Few of these game changing technologies and innovations are Artificial Intelligence, Machine Learning, 5G networks, Big Data Analytics, Block Chain, Internet of Things and EDGE, Battery Technologies and Quantum Computing, among others. These are emerging technologies and this is an opportune time for India to leverage and promote such technology for larger benefits of development and equity besides growth. A long-term strategy for each of these segments is needed.
It is here that the role of semi-conductors becomes critical. For the technologies mentioned above, semiconductors form the base of such platforms. All these technologies use very high-end semiconductor ‘chips’ which are critical for manufacturing of all technology devices and systems.

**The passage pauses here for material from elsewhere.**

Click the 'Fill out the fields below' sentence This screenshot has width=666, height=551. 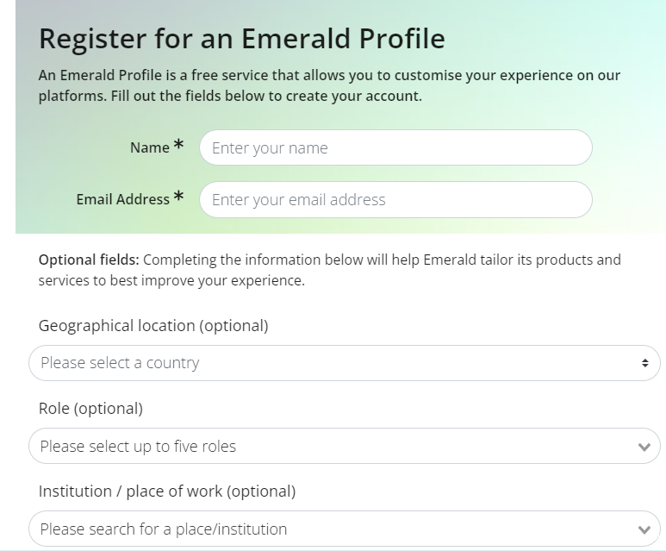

Recognizing the criticality of the industry, the Government has already issued Expression of Interest (EoI) for setting up /expanding existing semiconductor wafer / Device Fabrication (FAB) facilities in India or acquisition of semiconductor FABs outside India.
Semiconductors are today at the core of all modern electronics, from consumer products to sophisticated equipment used in aerospace and national defense. With growing electronics demand and manufacturing in India, semiconductors are projected to be a significant consumption and import item.

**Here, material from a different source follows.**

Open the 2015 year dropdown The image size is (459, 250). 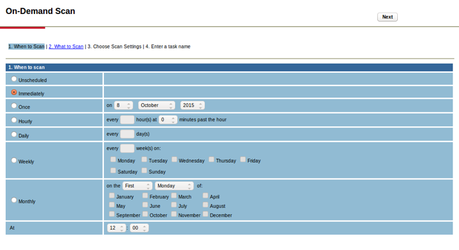click(193, 105)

Globally, Taiwan and South Korea dominate the market while China is rapidly expanding capacity. As the pandemic disrupted production and supply, the criticality of these semiconductor chips became so apparent that it led to the governments of Germany, Japan and United States to appeal to Taiwanese authorities to help in resolving the issue.
Capacity creation in India will give it economic benefits such as link the country closely with global value chain; reduce the country’s dependence on semiconductor imports; give it more control over chips being used in critical infrastructure with local design and manufacturing; provide access to advanced technologies in domestic market and help in efficient delivery of public goods, among others. The semi-conductor industry will benefit from rising electronics production, future demand prospects, and aatmanirbharta in semi-conductor ecosystem as ‘design’ is already India’s strength.
While benefits of scalability, applicability and access has already been highlighted above, the overall benefit from a strategic and economic perspective should be considered for cost implications. Setting up of a semiconductor FAB manufacturing is a capital-intensive process and will requires significant Government support. If India has to be successful in semiconductor manufacturing, it will have to provide support to the industry in a manner similar to countries like China and Israel.
Given the cutting-edge technology required for semiconductor FAB manufacturing, setting up an analog and mixed-signal FAB could be more relevant for India viz-a-viz an even costlier digital-FAB facility. Along with financial viability, it has wider applications, especially for technological penetration and delivery of public goods. However, setting up an analog/mixed-signal FAB will require substantial Government support to become viable. Capex and interest subsidy for setting up manufacturing over long term will also be needed. Requirements like land, taxes, market access and high quality provision of utilities at competitive rates will also have to be addressed while development of world class dedicated SEZs or technology parks with plug and play facilities are a necessary imperative.